Insurance Issues...Again

It seems as though we go over these things every couple of months, but a recent case caught our attention. In May, The US Court of Appeals for the 5 th Circuit ruled against the lessor in Sierra Equip., Inc. v. Lexington Ins. Co. The case itself is not all that earth-shaking, but the topic is one that has potentially serious ramifications for the less-than-careful lessor.

In Sierra, the lessor did not get a standard insurance certificate from its lessee, stating that it was an additional insured (liability, if not both policies) and loss payee (fire, theft and casualty policy). In fact, the lease required only that the lessee insure the equipment with a policy in form, in terms, in amount and with carriers reasonably acceptable to the lessor.

The lessee did, in fact, obtain insurance on the leased equipment before the lessee filed for bankruptcy. The policy made no mention of the lessor. On inspection, the lessor found that the equipment had been damaged and tried to recover insurance proceeds. Let's stop here for a moment.

In theory, if the lessee sent its policy to the lessor and the policy did not indicate that the lessor was a loss payee, the lessor could have demanded that the policy be reissued or that an endorsement be prepared. (At lease in the case of liability insurance, an endorsement is much, much better than a mere certificate, because the certificate is not binding on the insurance company according to several court cases).

The lessor, however, did not demand to see the insurance policy. Thus far, the law is pretty clear: the lessor has no rights under the lessee's policy. If the lessor was named an additional insured, it could file a claim. As a loss payee, when the claim was filed by the lessor or the lessee, the lessor would be paid. 

What makes the Sierra case unusual is that its lawyers tried a creative argument: that the bankruptcy court should impose a lien on the insurance proceeds, so that instead of going into the lessee's bankruptcy estate they are held for the lessor's benefit as if it were a secured party for whom the insurance proceeds were collateral.

That may well have worked if the lease clearly required the lessee to name the lessor as additional insured. If so, there were cases in which the lessor, like a mortgagee, had the right to enforce insurance policies taken out for its benefit. While "everybody knows" the insurance was intended by the lessor for that purpose, the lease only said that the insurance would be satisfactory to the lessor.

If we take a step back, there are two reasons a lessor might want a lessee to have insurance: to (1) protect the lessee and its creditworthiness, and thus to protect the lessor as the lessee's creditor generally and (2) to protect the lessor as to the specific assets that are its property or collateral. In equipment finance we always look for reason (2) primarily. An unsecured creditor would look only for reason (1).

What the court was saying was that the equitable lien would only be imposed where reason (2) could be seen in the lease itself, not by implication. In fact, there is even more at issue here.

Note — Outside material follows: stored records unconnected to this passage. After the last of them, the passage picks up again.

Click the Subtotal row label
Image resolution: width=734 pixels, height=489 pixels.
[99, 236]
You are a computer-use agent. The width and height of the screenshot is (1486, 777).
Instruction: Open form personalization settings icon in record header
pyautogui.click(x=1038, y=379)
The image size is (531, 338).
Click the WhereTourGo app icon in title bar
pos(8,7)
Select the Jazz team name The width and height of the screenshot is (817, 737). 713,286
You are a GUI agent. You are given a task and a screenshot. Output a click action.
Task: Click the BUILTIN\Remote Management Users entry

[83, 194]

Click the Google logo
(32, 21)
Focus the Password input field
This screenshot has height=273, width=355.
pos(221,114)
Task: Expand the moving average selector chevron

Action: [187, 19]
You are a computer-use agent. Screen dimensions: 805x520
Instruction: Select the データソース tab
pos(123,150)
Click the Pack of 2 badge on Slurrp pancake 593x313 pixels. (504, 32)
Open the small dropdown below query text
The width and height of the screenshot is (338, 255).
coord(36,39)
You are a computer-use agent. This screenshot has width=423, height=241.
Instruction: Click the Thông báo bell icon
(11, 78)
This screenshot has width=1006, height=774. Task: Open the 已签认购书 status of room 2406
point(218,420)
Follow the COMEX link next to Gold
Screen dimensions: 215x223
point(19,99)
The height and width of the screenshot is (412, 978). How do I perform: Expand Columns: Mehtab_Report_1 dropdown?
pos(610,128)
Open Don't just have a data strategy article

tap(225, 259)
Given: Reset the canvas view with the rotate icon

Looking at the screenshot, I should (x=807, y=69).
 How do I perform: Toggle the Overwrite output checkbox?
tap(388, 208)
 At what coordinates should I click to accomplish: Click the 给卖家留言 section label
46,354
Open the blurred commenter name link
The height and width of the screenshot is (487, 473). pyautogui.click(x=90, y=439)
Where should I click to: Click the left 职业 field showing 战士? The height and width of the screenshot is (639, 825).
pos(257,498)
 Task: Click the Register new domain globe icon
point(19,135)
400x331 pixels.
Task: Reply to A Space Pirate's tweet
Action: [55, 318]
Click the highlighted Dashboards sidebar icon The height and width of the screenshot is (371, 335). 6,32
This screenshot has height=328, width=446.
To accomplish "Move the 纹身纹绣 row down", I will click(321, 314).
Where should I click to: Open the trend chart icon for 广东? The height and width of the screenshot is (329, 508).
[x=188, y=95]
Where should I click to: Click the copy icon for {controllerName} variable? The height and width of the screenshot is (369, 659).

First, the lessor's rights will be limited to what is on the certificate. If the insurance certificate says that the lessor is additional insured for $1,000,000 of liability coverage, the insurer is not obligated to provide more even if the lessee has a $5,000,000 policy. Before accepting "acceptable" coverage, it may pay to find out what the lessee carries.

Second, in case there is any doubt, unless the lessor is named as loss payee, the insurer does not have to send the lessor a check. Another question is whether the lessor is the Sole loss payee - joint checks can be a problem. What you want today is to be "lender loss payee" which, we are told covers this and a host of other issues, such as waiver of misrepresentation by the lessee and notification of cancellation.

Third, only the insured and additional insured can file a claim on any insurance - liability or casualty. We have heard of oddball situations where the lessee refused to file the claim, preferring to be sued by the lessor under its indemnity. And be sure that the lessee is obligated to indemnify and to pay for damage to the equipment because just having insurance without the obligation raises issues and possible defenses.

For more on insurance, visit our website, www.leaselawyer.com .

Words to Remember
 
In 1835, after travelling about America and taking notes on what our 60-year old republic was all about, Alexis de Toqueville published Democracy in America. These days, there is more reason than ever to take a look at his words and remember what WE are all about. Whatever your politics, even if you are French, these things make sense.
 
America is great because she is good. If America ceases to be good, America will cease to be great.

Tyranny in democratic republics...ignores the body and goes straight for the soul.

The greatness of America lies not in being more enlightened than any other nation, but rather in her ability to repair her faults.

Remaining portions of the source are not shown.